As to the sheer horrors of war, Gladwell does more than just hint about them. He discusses the development of napalm and it’s effective use against the dense, tinderbox homes in Japan where 100,000 died in a single firebombing raid on Tokyo. He glosses over the firebombing of Dresden, Germany the topic of Vonnegut’s nightmare, attributing only 25,000 to that conflagration. Although the number who died in Dresden is disputed and arguably higher. Japan is significant in that Curtis Le May did not stop with the firebombing of Tokyo. He went on to firebomb as many as 67 additional Japanese cities each with a similar outcome. Most of the population of each city was decimated. A fact that gets whisked away in the days after the nuclear missions to Hiroshima and Nagasaki. In firebombing Gladwell tells the story of human babies igniting on the backs of their fleeing mothers as the hellish furnace of the conflagration consumed every life in its path. In addition to the horrors of firebombing, in the nuclear conflagration the horrors of radiation sickness would soon materialize. Like Vonnegut, you cannot not read these passages and find any nobility in war. The book “War is a Force that Gives Us Meaning”, written by Chris Hedges in 2002, is tells us perhaps, why humanity wages wars. Gladwell reminds us why we must continue to find ways to solve our differences peacefully even in the midst of wanting to strike out against those who oppose us, conquer us, or would lead us into tyranny.

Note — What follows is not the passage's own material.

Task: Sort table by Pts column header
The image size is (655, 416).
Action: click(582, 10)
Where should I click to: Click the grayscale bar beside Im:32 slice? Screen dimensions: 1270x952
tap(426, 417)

To be sure Gladwell makes a few technical errors and errors of historical fact. But that does not detract from the story of what happened. This is not a revisionist history of WW II aerial bombing as some of military critics of his work have stated. These men existed. These bombing missions happened. The results are historical fact, Germany was defeated. Japan surrendered. Those who push revisionist, anything, really don’t understand what history books are trying to deliver to the future.
Now a little more about the book. The Bomber Mafia grew up in Maxwell AFB, Alabama, by military aviators believing several things. First, they believed that air power could help bring wars to a close faster. The method theorized was the precise aerial bombardment of strategic targets and choke points that could cripple an adversary's ability to wage war. The doctrine of strategic bombardment to crush those critical nodes of production and transportation is sound provided effect can be delivered precisely. That doesn’t preclude the use of boots on the ground or naval blockades or the coming requirement to own the high ground in space. In the 1940’s space was the domain of HG Wells. And as for air power, it was a pipe dream back then. Second, these air power theorists believed the use of area bombardment was morally obtuse. Decimating a country’s population to include the non-military, the civilians, the elderly as well children is a pretty evil enterprise no matter whose side you are on. As the 3rd Reich hit out at England during the Battle of Britain, many English, of course quickly overcame their squeamishness about bombing populations as they themselves were the target of the German evil. You can almost hear the English pragmatism in doing unto the Germans which was being done unto them. This is of course why leadership should always be sane and moral. You can’t let emotionalism govern a country.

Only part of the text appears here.